Ukraine’s counteroffensive, which began in June, was supposed to win back enough territory that Russia had seized since 2015 to show President Vladimir Putin the futility of trying to absorb Ukraine into the Russian Federation.
There were high hopes at the beginning. An estimated 60,000 Ukrainian soldiers, armed with the latest Western weapons and trained in Germany during the first part of the year, were poised to make lightning breakthroughs along a 600-mile front similar to the success Ukraine enjoyed in retaking Kharkiv in 2022.
But Ukraine ran into a different Russian army than it faced in 2022. The devilishly clever series of defensive trenches and strong points along the front, as well as massive numbers of land mines and creative uses for drones, stymied the Ukrainians at every turn. Kyiv’s losses were extremely heavy. Despite the U.S. urging Ukraine’s generals to maintain the strategy, Kyiv changed tactics and attacked what it perceived as weak points along the front with small groups who would attack the trenches and then work quickly to make a path through the minefields.
It was extremely slow-going, however effective it was. The result was no momentum for the counteroffensive, leading to a failure of the operation — so far.
Ukraine’s immediate problem is that winter is coming in five or six weeks, and any hope of a major breakthrough at that point would be lost. Western analysts point out that there’s still time to achieve many of the original objectives of the counteroffensive. But the perception of failure will eventually be inescapable.
This plan is not working. Despite heroic efforts and breaches of Russian defences near Robotyne, Ukraine has liberated less than 0.25% of the territory that Russia occupied in June. The 1,000km front line has barely shifted. Ukraine’s army could still make a breakthrough in the coming weeks, triggering the collapse of brittle Russian forces. But on the evidence of the past three months, it would be a mistake to bank on that.
Whatever brittleness there was in Russian troops has largely disappeared behind superior defensive fortifications. As armies discovered in World War I, even poor soldiers fight well when behind good works.

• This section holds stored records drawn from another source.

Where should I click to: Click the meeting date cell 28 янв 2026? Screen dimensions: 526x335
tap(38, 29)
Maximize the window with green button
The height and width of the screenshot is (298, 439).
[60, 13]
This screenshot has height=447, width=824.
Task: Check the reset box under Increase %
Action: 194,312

With the failure of the counteroffensive, Ukraine and its Western partners are going to have to plan for a long, bitter, war of attrition. This is a war that Ukraine could easily lose without a change of tactics. And that means economic as well as military changes.
Ukraine’s soldiers are exhausted; many of its finest have been killed. Despite conscription, it lacks the manpower to sustain a permanent large-scale counter-offensive. It needs to husband resources, and to change the game. New tactics and technologies can take the fight to Russia. Ukraine’s tech-savvy entrepreneurs are ramping up drone production: Ukrainian drones recently destroyed Russian warships; its missiles seem to have damaged a big air-defence system in Crimea. Many more strikes are likely, to degrade Russia’s military infrastructure and deny its navy sanctuary in the Black Sea. Don’t expect a knockout blow. Russia has also scaled up its drone production. Still, Ukraine can hit back when Russia bombs it, and perhaps even deter some attacks.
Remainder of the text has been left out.